• [WHAT IS NEEDED]
Would you print out every entry exactly as given?

• [DATA UNDER STUDY]
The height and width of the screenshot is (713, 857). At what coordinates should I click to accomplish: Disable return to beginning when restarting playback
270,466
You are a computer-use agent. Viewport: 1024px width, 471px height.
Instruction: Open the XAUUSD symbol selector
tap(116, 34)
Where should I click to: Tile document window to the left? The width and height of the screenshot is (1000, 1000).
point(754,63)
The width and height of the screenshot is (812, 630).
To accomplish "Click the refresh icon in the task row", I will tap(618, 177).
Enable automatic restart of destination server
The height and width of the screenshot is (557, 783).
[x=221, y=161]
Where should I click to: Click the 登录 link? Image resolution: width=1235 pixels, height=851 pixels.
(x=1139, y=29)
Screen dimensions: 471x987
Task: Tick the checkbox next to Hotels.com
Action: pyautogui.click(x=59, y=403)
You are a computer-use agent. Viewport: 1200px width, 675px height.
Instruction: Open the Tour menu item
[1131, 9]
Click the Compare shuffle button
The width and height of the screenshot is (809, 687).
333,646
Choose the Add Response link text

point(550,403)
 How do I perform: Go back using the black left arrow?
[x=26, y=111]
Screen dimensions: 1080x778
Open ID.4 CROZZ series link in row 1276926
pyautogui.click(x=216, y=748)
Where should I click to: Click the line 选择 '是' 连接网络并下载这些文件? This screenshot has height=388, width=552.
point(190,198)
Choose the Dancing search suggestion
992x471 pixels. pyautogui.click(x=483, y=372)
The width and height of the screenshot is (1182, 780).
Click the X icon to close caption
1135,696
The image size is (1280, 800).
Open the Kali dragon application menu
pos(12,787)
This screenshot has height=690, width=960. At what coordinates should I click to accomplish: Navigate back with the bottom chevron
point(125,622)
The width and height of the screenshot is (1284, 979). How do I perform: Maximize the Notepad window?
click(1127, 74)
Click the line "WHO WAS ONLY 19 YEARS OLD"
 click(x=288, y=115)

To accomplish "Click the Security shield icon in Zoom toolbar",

• [ANSWER BOX]
The height and width of the screenshot is (713, 857). At what coordinates should I click to accomplish: Disable return to beginning when restarting playback
270,466
You are a computer-use agent. Viewport: 1024px width, 471px height.
Instruction: Open the XAUUSD symbol selector
tap(116, 34)
Where should I click to: Tile document window to the left? The width and height of the screenshot is (1000, 1000).
point(754,63)
The width and height of the screenshot is (812, 630).
To accomplish "Click the refresh icon in the task row", I will tap(618, 177).
Enable automatic restart of destination server
The height and width of the screenshot is (557, 783).
[x=221, y=161]
Where should I click to: Click the 登录 link? Image resolution: width=1235 pixels, height=851 pixels.
(x=1139, y=29)
Screen dimensions: 471x987
Task: Tick the checkbox next to Hotels.com
Action: pyautogui.click(x=59, y=403)
You are a computer-use agent. Viewport: 1200px width, 675px height.
Instruction: Open the Tour menu item
[1131, 9]
Click the Compare shuffle button
The width and height of the screenshot is (809, 687).
333,646
Choose the Add Response link text

point(550,403)
 How do I perform: Go back using the black left arrow?
[x=26, y=111]
Screen dimensions: 1080x778
Open ID.4 CROZZ series link in row 1276926
pyautogui.click(x=216, y=748)
Where should I click to: Click the line 选择 '是' 连接网络并下载这些文件? This screenshot has height=388, width=552.
point(190,198)
Choose the Dancing search suggestion
992x471 pixels. pyautogui.click(x=483, y=372)
The width and height of the screenshot is (1182, 780).
Click the X icon to close caption
1135,696
The image size is (1280, 800).
Open the Kali dragon application menu
pos(12,787)
This screenshot has height=690, width=960. At what coordinates should I click to accomplish: Navigate back with the bottom chevron
point(125,622)
The width and height of the screenshot is (1284, 979). How do I perform: Maximize the Notepad window?
click(1127, 74)
Click the line "WHO WAS ONLY 19 YEARS OLD"
 click(x=288, y=115)

To accomplish "Click the Security shield icon in Zoom toolbar",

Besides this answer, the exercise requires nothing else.